◆ **Given task**:
Copy out the text below about the Chitose Line in Hokkaido, word for word and in full.

◆ **Reading passage**:
####

The  is a railway line in Hokkaido operated by Hokkaido Railway Company (JR Hokkaido), connecting Numanohata, Tomakomai and Shiroishi Station in Shiroishi-ku, Sapporo, linking the Muroran Main Line and Hakodate Main Line. There also is a branch line to New Chitose Airport.

Service outline
The line forms part of the trunk route between Sapporo and Southern Hokkaido. As such, Hokuto limited express trains run between Sapporo and Hakodate once every 1 to 2 hours, as well as the Suzuran limited express between Sapporo and Muroran.

The section between Sapporo and Minami-Chitose is also a part of the trunk route between Sapporo and eastern Hokkaido. The limited express trains Ōzora and Super Tokachi run through.

The rapid trains Special Rapid Airport and Rapid Airport run approximately once every 12 minutes, functioning as the airport rail link between New Chitose Airport Station and Sapporo or Otaru. Since the Chitose Line goes through the most urbanized area in Hokkaido, there are roughly 3 to 4 local train services per hour.

Former services
There were sleeper trains between Honshu and Hokkaido, such as the Hokutosei, Cassiopeia, Twilight Express, and Hamanasu.

####

◆ **Dataset section**:
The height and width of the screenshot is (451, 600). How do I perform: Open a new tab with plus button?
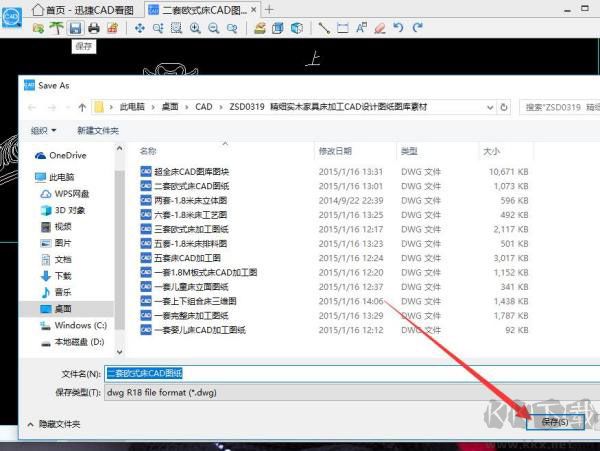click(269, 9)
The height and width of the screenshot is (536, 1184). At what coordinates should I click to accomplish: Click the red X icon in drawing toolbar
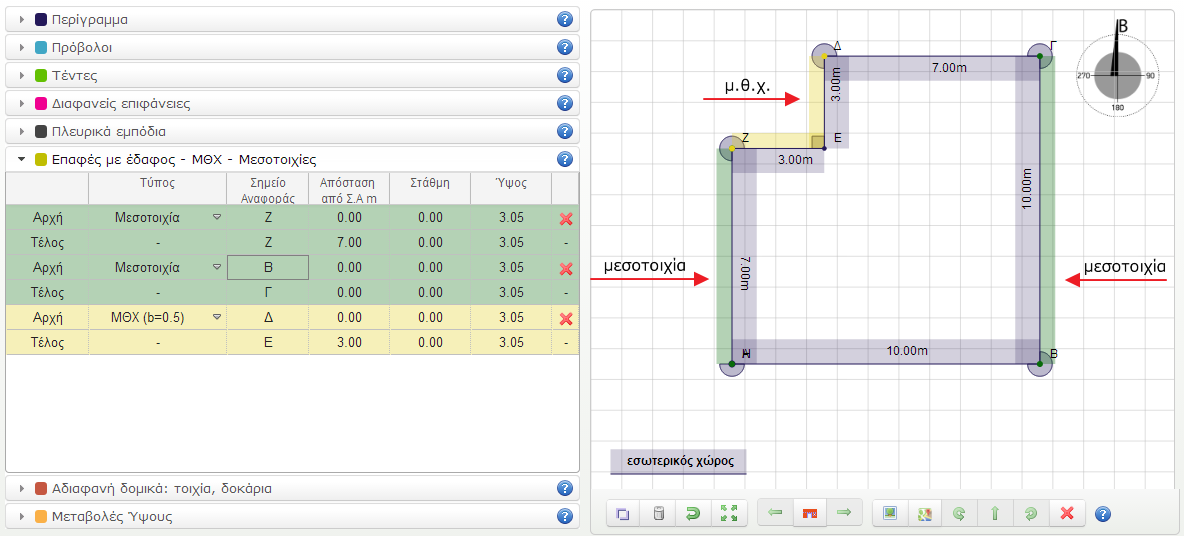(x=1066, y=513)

####

◆ **Result of the task**:
The  is a railway line in Hokkaido operated by Hokkaido Railway Company (JR Hokkaido), connecting Numanohata, Tomakomai and Shiroishi Station in Shiroishi-ku, Sapporo, linking the Muroran Main Line and Hakodate Main Line. There also is a branch line to New Chitose Airport.

Service outline
The line forms part of the trunk route between Sapporo and Southern Hokkaido. As such, Hokuto limited express trains run between Sapporo and Hakodate once every 1 to 2 hours, as well as the Suzuran limited express between Sapporo and Muroran.

The section between Sapporo and Minami-Chitose is also a part of the trunk route between Sapporo and eastern Hokkaido. The limited express trains Ōzora and Super Tokachi run through.

The rapid trains Special Rapid Airport and Rapid Airport run approximately once every 12 minutes, functioning as the airport rail link between New Chitose Airport Station and Sapporo or Otaru. Since the Chitose Line goes through the most urbanized area in Hokkaido, there are roughly 3 to 4 local train services per hour.

Former services
There were sleeper trains between Honshu and Hokkaido, such as the Hokutosei, Cassiopeia, Twilight Express, and Hamanasu.